(Dataset records):
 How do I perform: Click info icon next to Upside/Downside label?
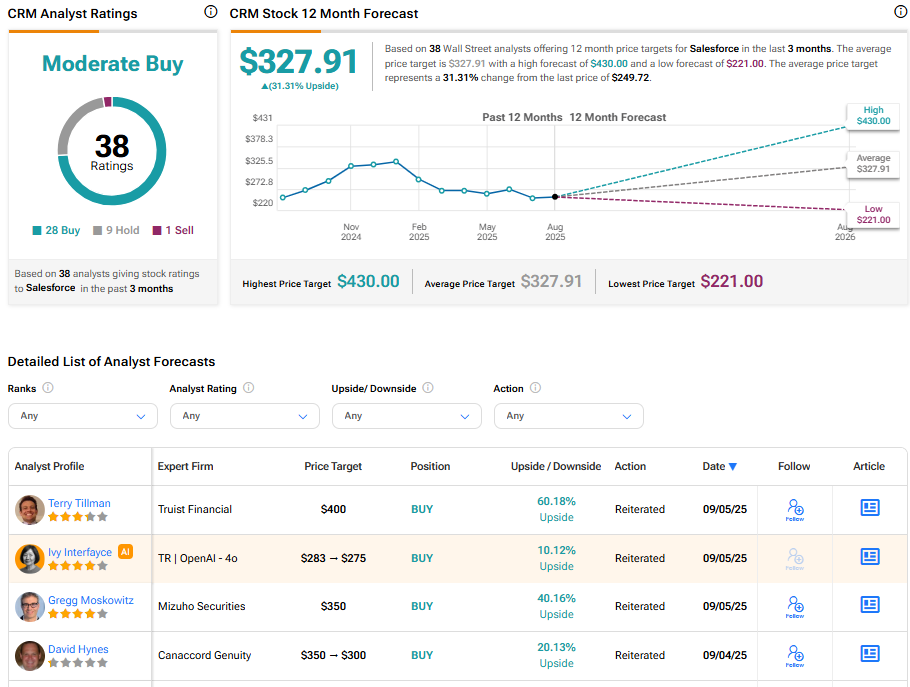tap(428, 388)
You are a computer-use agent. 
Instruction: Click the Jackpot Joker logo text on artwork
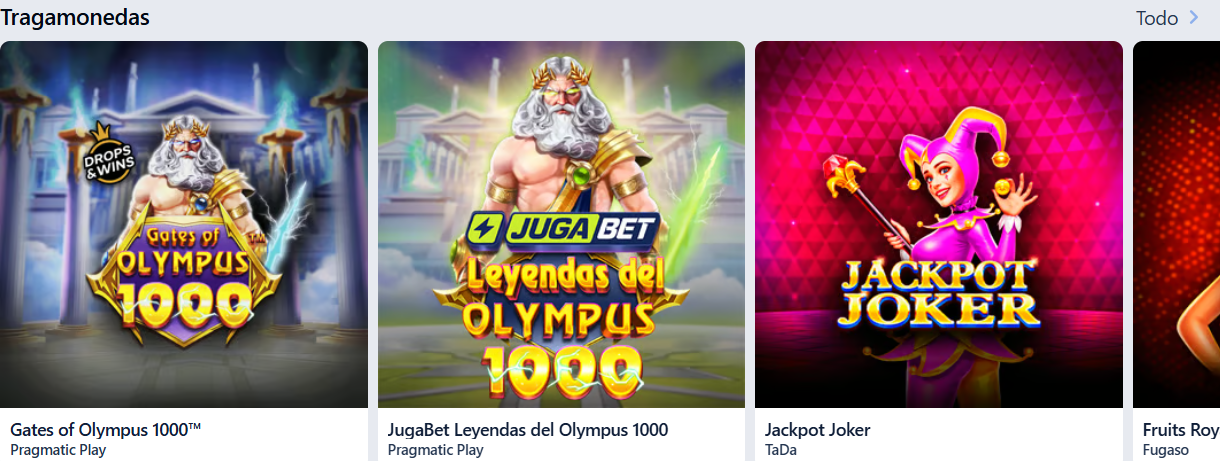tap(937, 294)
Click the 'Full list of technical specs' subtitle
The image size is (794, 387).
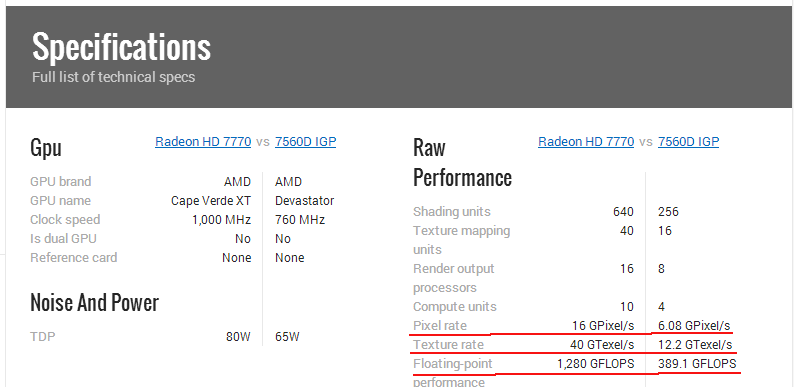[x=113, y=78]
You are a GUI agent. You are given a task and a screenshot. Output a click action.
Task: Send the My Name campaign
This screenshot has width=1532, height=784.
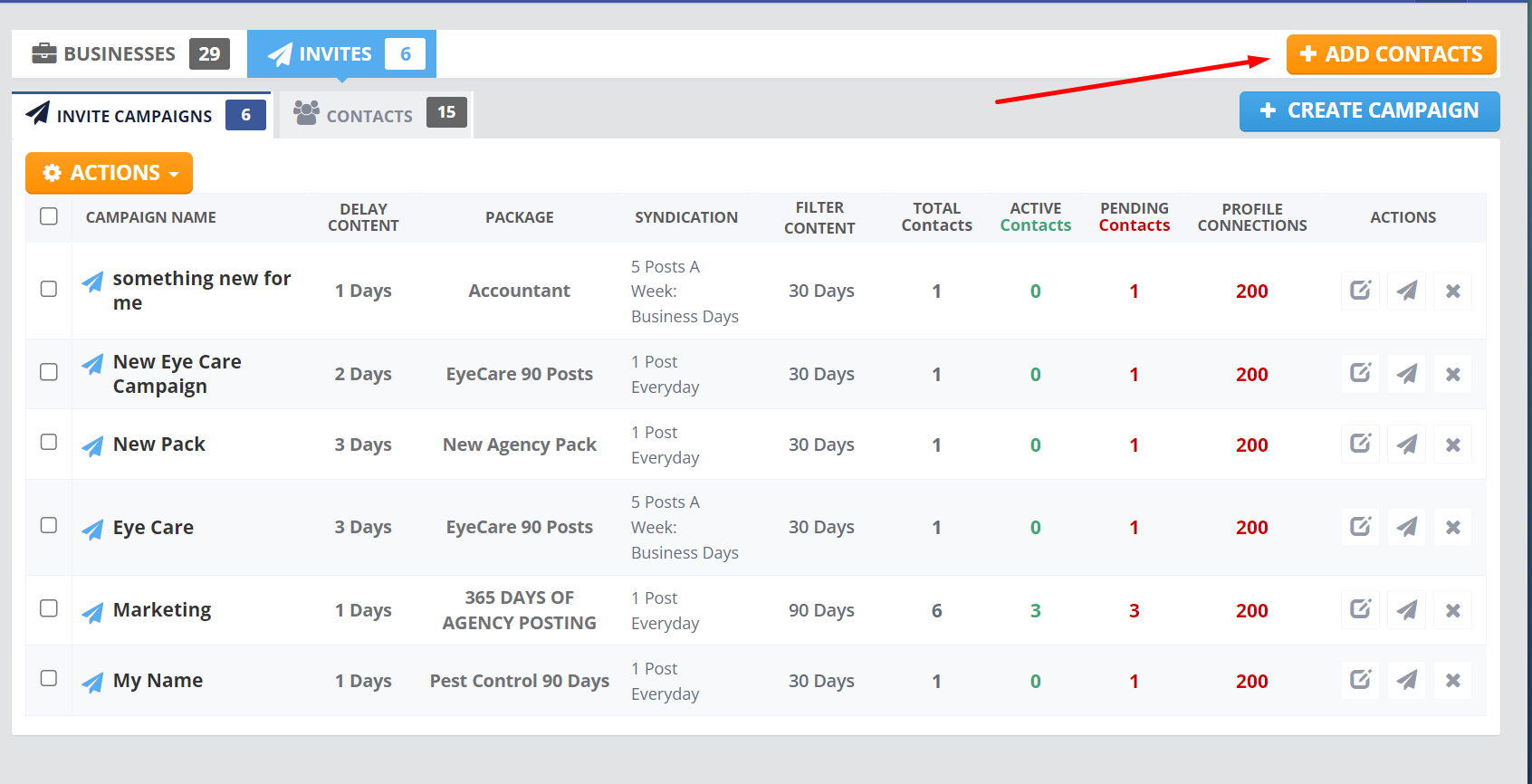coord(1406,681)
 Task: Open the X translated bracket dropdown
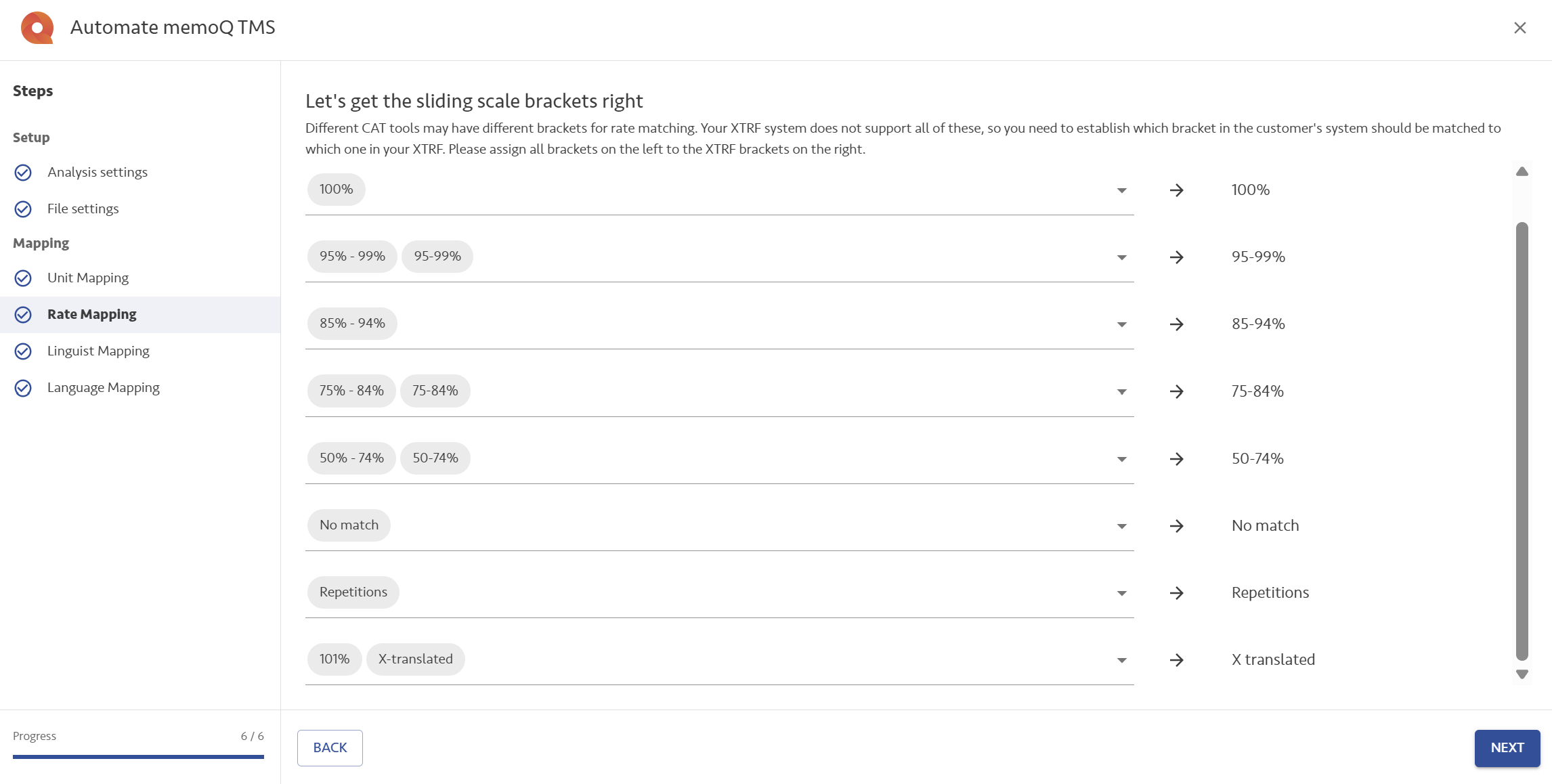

---

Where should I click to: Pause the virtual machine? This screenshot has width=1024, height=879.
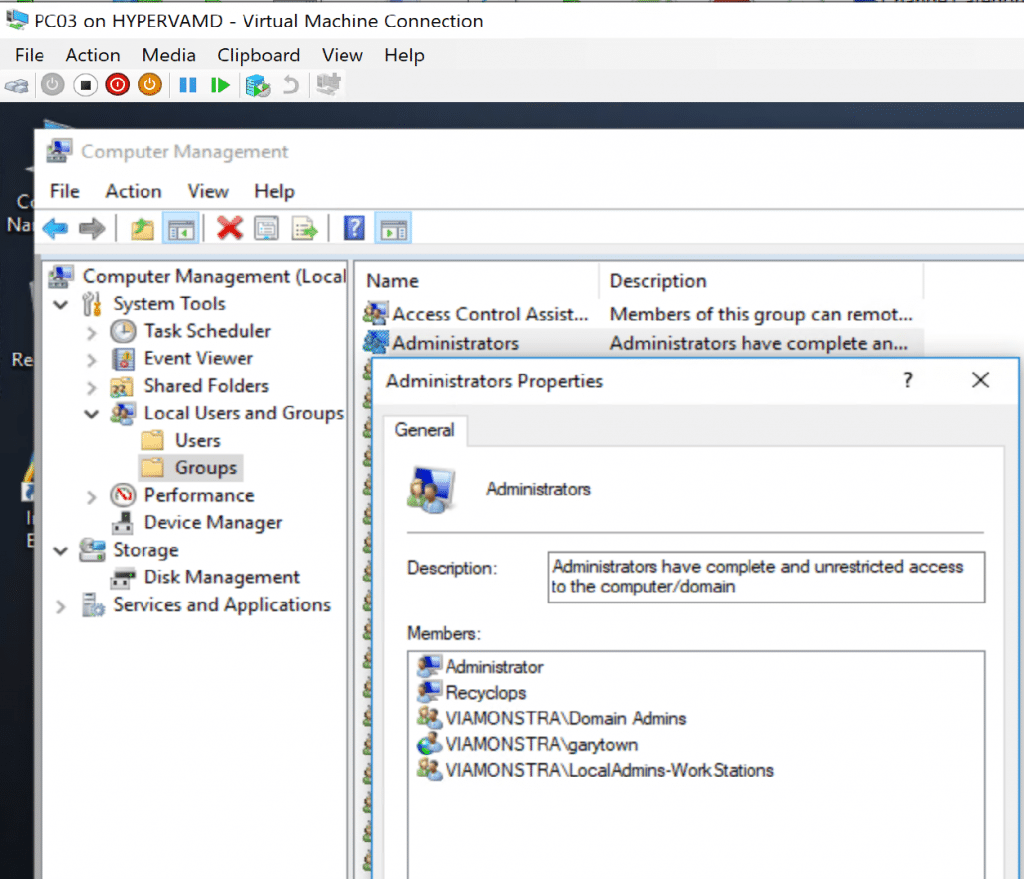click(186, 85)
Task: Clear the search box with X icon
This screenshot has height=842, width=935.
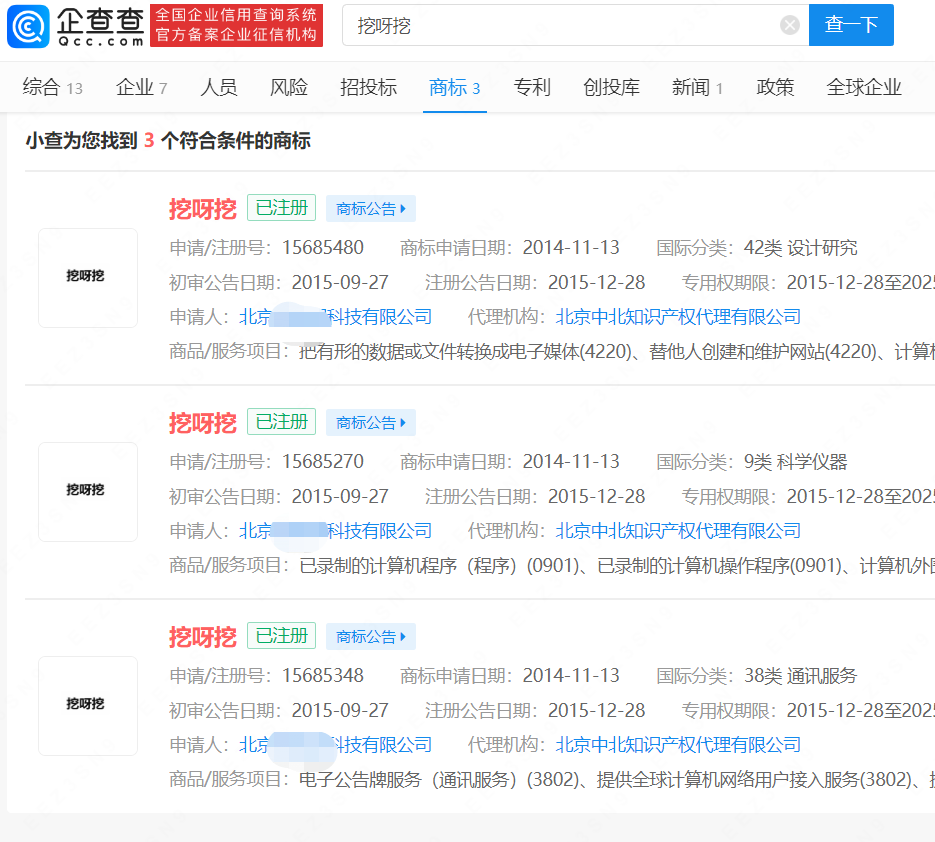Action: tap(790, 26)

---

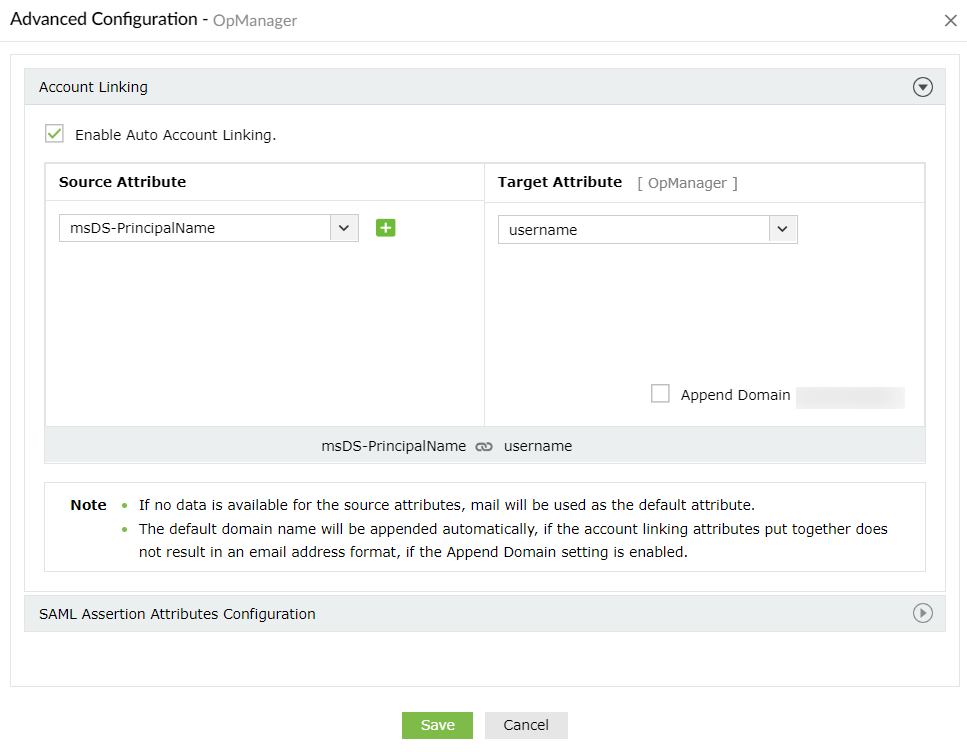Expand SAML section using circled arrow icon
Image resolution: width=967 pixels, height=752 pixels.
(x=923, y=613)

(Task objective): Your copy should hold only the lines above from the one containing "How do I perform: Click" through the one containing "Task: Open the X translated bracket dropdown", exactly as written and free of pictures.

(Output of the task):
 How do I perform: Click info icon next to Upside/Downside label?
tap(428, 388)
You are a computer-use agent. 
Instruction: Click the Jackpot Joker logo text on artwork
tap(937, 294)
Click the 'Full list of technical specs' subtitle
The image size is (794, 387).
[x=113, y=78]
You are a GUI agent. You are given a task and a screenshot. Output a click action.
Task: Send the My Name campaign
This screenshot has width=1532, height=784.
coord(1406,681)
 Task: Open the X translated bracket dropdown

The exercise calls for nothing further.